Mistress Soleil bat des cils: « Si t’étais mon ‘ti cherche-maman, garçon Silas… »

Le passeur arrive, l a belette. Son visage est un poing, son corps toujours sur le départ. Il entre avec réticence, ressort aussitôt reçues les consignes, enjambant des gosses qui se cassent la figure à essayer d’imiter sa façon de marcher."

Le fantasme le plus ethnique du paranoïaque, dont Hubber lui-même, est le cannibalisme, qu'il soit tout juste contenu dans la brutalité régressive du mensonge, tel les multiples appareils auxquels il faut croire, ou dans la régression anale de l'asservissement au capitalisme par le plaisir et sa pulsion de Mort. Pas d'échappatoire dans le squatt.

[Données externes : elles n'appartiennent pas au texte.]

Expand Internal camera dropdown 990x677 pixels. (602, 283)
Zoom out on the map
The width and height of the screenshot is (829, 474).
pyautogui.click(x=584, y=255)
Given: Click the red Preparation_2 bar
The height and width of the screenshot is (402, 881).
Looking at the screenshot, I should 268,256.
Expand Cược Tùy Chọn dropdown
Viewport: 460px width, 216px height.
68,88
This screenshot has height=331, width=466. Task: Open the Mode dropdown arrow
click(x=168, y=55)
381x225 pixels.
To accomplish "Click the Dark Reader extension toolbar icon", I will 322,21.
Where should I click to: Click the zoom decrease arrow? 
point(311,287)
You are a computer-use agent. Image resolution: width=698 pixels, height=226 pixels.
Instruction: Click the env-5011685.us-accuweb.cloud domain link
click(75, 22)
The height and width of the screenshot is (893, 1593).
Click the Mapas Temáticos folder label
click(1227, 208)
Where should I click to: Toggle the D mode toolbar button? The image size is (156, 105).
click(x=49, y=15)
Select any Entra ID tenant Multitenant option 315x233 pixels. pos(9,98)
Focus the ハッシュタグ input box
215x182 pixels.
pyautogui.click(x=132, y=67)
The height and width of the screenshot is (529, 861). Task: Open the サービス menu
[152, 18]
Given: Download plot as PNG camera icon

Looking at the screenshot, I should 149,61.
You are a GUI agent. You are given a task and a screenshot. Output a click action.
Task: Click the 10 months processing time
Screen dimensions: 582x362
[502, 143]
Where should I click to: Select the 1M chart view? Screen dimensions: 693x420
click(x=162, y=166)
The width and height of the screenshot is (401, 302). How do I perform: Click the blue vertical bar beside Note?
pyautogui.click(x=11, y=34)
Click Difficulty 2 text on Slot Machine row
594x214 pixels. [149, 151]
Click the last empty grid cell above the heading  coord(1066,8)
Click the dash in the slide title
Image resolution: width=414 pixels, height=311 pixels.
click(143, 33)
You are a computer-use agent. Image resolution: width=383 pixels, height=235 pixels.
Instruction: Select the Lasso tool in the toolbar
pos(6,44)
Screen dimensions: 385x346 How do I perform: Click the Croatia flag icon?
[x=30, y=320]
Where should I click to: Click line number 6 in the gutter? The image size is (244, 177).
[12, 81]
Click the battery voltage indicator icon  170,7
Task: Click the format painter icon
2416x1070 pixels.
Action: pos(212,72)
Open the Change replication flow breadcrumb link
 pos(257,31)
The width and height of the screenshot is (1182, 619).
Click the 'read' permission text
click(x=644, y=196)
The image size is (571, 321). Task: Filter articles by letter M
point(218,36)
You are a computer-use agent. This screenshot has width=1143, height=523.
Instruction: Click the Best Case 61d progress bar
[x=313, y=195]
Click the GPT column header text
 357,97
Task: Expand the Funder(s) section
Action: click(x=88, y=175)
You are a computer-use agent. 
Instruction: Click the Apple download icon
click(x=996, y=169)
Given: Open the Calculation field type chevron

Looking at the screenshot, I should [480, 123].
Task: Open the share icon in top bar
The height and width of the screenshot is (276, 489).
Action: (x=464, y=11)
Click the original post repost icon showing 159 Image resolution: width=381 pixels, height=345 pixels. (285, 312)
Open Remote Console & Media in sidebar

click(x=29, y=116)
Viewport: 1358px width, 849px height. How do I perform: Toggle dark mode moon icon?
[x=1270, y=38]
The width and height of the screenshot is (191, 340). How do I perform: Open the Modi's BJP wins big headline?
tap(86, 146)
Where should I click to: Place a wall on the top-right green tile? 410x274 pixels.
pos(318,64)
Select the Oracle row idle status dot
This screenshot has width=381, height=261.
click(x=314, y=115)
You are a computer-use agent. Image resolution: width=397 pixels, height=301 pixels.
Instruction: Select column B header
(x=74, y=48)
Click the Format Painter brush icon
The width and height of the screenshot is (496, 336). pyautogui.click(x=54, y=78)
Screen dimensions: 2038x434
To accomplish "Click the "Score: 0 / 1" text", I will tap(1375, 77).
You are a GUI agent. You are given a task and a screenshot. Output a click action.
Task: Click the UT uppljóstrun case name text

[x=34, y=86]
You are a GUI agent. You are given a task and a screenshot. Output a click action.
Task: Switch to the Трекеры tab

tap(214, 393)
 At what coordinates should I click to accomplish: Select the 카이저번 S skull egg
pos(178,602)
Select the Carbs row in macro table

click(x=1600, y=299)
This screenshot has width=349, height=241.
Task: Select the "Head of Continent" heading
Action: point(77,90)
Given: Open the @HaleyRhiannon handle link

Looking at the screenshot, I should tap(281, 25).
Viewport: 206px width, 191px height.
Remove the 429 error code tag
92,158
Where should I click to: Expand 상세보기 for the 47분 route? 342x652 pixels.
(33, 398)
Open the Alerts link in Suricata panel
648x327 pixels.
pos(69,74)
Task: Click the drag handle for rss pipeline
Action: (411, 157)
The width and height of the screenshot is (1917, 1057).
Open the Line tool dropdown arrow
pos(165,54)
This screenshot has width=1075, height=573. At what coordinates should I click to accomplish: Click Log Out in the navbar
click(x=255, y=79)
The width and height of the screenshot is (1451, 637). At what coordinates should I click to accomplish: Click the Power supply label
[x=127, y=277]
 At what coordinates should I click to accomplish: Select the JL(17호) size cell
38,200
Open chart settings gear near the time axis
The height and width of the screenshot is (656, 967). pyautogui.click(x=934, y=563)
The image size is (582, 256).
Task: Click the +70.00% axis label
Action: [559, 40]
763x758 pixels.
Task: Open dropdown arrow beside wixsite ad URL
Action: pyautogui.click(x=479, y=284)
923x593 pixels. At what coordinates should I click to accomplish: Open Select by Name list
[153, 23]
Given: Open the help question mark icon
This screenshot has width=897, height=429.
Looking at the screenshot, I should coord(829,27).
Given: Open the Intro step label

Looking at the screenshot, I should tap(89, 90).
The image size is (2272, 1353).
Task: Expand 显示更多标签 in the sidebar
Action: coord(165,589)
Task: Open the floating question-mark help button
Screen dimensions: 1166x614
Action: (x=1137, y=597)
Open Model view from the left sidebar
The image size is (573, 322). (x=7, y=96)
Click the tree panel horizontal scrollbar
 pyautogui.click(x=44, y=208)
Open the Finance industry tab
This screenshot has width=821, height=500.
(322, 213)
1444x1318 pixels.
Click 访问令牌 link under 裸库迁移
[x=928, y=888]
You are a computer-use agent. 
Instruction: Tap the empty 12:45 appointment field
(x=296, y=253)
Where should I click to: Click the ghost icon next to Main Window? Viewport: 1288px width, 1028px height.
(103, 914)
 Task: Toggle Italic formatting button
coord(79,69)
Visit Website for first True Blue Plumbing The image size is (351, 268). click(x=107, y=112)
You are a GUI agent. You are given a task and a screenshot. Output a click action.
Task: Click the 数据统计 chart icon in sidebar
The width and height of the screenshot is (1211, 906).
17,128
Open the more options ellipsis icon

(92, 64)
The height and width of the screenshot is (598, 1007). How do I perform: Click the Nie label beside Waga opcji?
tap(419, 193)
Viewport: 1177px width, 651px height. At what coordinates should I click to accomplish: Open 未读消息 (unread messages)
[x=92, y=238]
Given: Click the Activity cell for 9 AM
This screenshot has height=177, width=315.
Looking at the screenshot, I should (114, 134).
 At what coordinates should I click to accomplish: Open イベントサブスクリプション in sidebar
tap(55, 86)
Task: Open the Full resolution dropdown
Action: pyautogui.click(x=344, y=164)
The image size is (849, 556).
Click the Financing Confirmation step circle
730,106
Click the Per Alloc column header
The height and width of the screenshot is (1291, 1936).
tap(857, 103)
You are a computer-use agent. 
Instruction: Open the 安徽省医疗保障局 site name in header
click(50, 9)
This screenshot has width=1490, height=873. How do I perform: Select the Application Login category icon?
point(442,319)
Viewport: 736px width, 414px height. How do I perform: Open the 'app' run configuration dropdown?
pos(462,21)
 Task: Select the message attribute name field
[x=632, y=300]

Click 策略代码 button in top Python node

Reste le temps de la première partie, avec les changements de plans qui nous forcent à retenir la violence qui jaillit de notre noyau de poix.

Et les haricots ? une subtilité diététique ? je songe à la "Premonition de la Guerre Civile" de Salvador Dali.

Ouvrir des portes, frapper à des portes fermées... Faire voir d'autres choses, changer d'axe... Si nous somme tellement à la merci d'un réductionnisme à la Quine qui nous aplatisse sur notre propre porte, qui nous crucifie sur notre porte verrouillée.... et l'on songe à ces femmes au triple pli et aux seins débordant toute sphère qui s'accoudent au seuil des portes, qui, sculptés sur les façades des temples shivaïtes, semblent entrouvertes...

Les trois yoginis en basalte du Xe siècle du Musée Guimet, une très jeune, l'autre encore féconde, l'autre mûre mais tonique, portent des crocs comme ceux des films de vampires. Ses seins sont du domaine du pornographique, ses mains instruisent dans le paganisme et ses raffinements, elles sont censées présider et guider à la délivrance... Ah, oh, alors... c'est les tziganes qui ont apporté de l'Inde tout ça en Transylvania !!!


Sinon, toujours à propos de la porte - à commencer par celle de l'Enfer devant laquelle Dante se prosterne soit s'évanouit - il y a un drôle de passage dans le Theater of incest, d'Alain Arias-Misson, où le narrateur est dans une torride empoignade de sexe et chantage avec sa mère, et, quand il va sortir de la chambre, elle lui dit :

(...) quelle porte ? tu ne vois pas qu'il n'y a pas de porte ?

(puisque je parle du Theater of incest, voici, parmi d'autres, les dessins au crayon et à l'encre japonaise qui m'a inspiré une soirée à le lire à l'atelier)

(voici sinon un "link", lien avec le prochain chapitre
de la rédaction, est-ce une porte, un pont, un passage ?

Soit tout juste une persévérance qui serve à notre traversée
du fantasme : cliquez pour aller au XVI, merci)

...

2 commentaires:

Marie-Agnès Michel a dit…

Puissant
Puissamment cultivé
Puisses-tu continuer sur ton envolée

Manuel Montero a dit…

J'ai oublié de redonner le lien, mais je crois que c'est bien voyant le transblog et que sur F4 (voir "links") qui est repertorié, il y a l'achat en ligne qui est activé, pour ton roman que je viens de citer. J'apprécie tes mots, merci, Marie-Agnès.